Entrepreneurship is a growing aspiration for many in the UK, with almost two-thirds of Brits harbouring a desire to set up their own business.
Starting an enterprise is a stressful and daunting process, which is why many people go into business with a close or trusted friend – after all, a problem shared is a problem halved.
However, there are pitfalls to starting a business with a friend – and this step-by-step guide will help you avoid them.
Before your business plans take off in any meaningful way, your first priority should be to ensure that you and your future business partner will be a good fit for working together.
The depth and length of your friendship may go some way to predicting your professional compatibility, but even the firmest of friends can be terrible business partners, for a variety of reasons.
Banner specialists instantprint released a recent report on desirable and undesirable traits in the workplace, providing a useful rubric for understanding the qualities which will serve your partnership best in a professional capacity; patience ranks highest, with 46% of UK workers surveyed agreeing it is the most desirable workplace personality trait, while organisation skills and enthusiasm were sought-after by one third of respondents.
The survey also pinpointed negative traits universally disliked in the workplace, appearance of which in your partnership could spell an early end to your business. Such traits include domineering attitudes and inflexibility, which could be detected early enough in the planning process to prevent personal or professional ramifications.
As with any robust business idea, the planning stage is crucial to the success of your partnership.
It is vital that you and your friend align your aspirations and expectations for the role, ensuring you are working towards the same core goals. Poor understanding of your shared trajectory can lead to division, and wasted energy pulling the business in opposite directions.
With a clear roadmap for your business enshrined in writing, you can make clear plans with regard to financial backing as well as specific milestones – and open yourself up to the division of labour.
Allocate Roles Early On
Part of your planning phase should include an understanding of your individual strengths and weaknesses, as well as the objectives for the roll-out of your product or service.

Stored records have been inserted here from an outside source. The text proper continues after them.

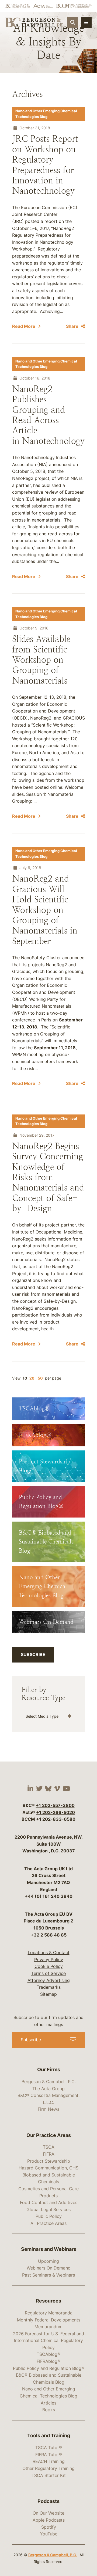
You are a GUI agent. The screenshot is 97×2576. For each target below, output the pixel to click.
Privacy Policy (48, 1959)
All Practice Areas (48, 2223)
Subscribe (33, 1654)
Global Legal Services (48, 2209)
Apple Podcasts (49, 2520)
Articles (48, 2403)
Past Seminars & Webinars (48, 2275)
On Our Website (48, 2513)
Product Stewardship (48, 2161)
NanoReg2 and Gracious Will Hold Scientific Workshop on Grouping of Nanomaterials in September (44, 910)
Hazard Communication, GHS (48, 2168)
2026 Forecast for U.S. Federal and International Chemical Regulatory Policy (48, 2340)
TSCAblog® (48, 2354)
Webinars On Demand (49, 2268)
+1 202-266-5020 (55, 1812)
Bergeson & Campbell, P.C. (49, 2081)
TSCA (48, 2147)
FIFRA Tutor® (48, 2454)
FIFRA (48, 2154)
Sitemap (48, 1994)
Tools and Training (48, 2435)
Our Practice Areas (48, 2135)
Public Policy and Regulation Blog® (48, 2368)
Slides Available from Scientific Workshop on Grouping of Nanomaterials (41, 659)
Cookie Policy (48, 1966)
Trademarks (49, 1987)
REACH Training (49, 2461)
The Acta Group (48, 2088)
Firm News (48, 2109)
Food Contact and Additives (48, 2202)
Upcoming (48, 2261)
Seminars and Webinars (48, 2249)
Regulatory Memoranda (48, 2313)
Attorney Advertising (48, 1980)
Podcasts (48, 2501)
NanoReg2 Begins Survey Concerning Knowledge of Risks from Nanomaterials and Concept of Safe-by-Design (48, 1177)
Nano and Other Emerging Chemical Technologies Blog (46, 113)
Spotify (48, 2527)
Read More (23, 326)
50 (40, 1378)
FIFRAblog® (48, 2361)
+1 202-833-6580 (55, 1819)
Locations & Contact (49, 1952)
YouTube (48, 2534)
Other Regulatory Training (48, 2468)
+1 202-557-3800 (55, 1805)
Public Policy (49, 2216)
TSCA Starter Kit (49, 2475)
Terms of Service (48, 1973)
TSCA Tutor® (48, 2447)
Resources (48, 2301)
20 (31, 1378)
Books (48, 2409)
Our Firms (48, 2069)
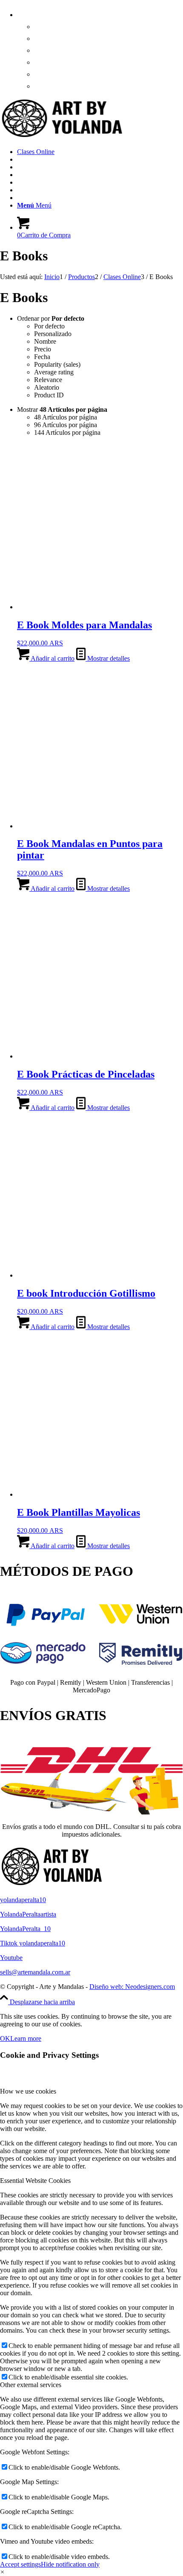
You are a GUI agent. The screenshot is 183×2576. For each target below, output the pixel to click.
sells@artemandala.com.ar (35, 1972)
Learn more (25, 2038)
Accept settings (20, 2564)
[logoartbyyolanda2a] (64, 137)
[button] (2, 2572)
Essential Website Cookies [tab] (35, 2180)
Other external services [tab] (30, 2384)
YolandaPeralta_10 (25, 1928)
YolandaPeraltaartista (28, 1914)
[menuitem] (100, 48)
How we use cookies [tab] (28, 2091)
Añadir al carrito (51, 658)
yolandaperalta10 (23, 1899)
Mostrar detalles (108, 658)
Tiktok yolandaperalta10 (32, 1943)
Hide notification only (70, 2564)
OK (5, 2038)
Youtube (11, 1957)
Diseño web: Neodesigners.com (132, 1986)
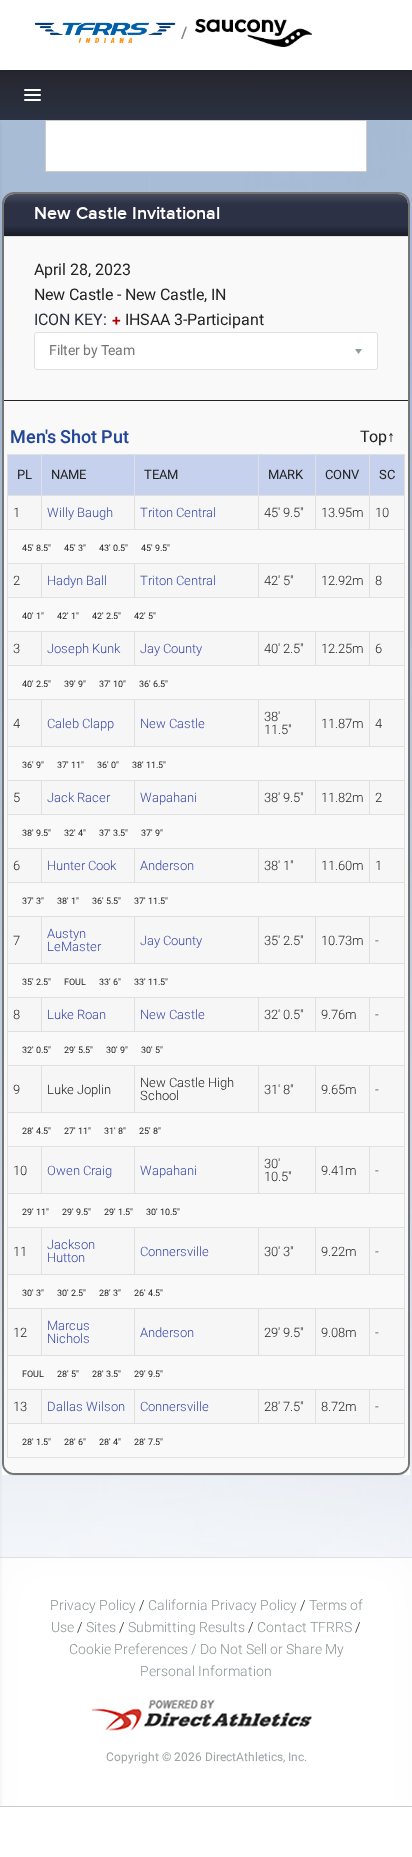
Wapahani (168, 797)
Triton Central (178, 512)
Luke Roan (76, 1014)
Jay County (171, 648)
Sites (101, 1627)
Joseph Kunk (83, 648)
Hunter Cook (81, 865)
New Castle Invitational (127, 214)
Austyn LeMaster (74, 940)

One of you might be a better public speaker, with a creative edge and a flair for adaptation; this would make you better-suited to meeting investors and plotting the front-end release of your business.
The other of you might be sharper and more organised, gearing you up for executive control of the company’s progression and development. Understanding the possibilities at the outset of starting your partnership means you can leverage your abilities to their fullest, and efficiently divide labour for the best possible chance at success.
In the aforementioned instantprint study, communication ranked amongst the highest-regarded workplace traits, and for good reason.
Communication is key to the success of any business, and this is doubly true for partnerships started by friends.
Your business is not an event; it is an ongoing process, with constant decision-making at the core of growth. You may not both be present for each and every decision, and trust is key in making the right decisions for the benefit of the whole, but keeping each other abreast of individual progress will ensure healthy growth overall.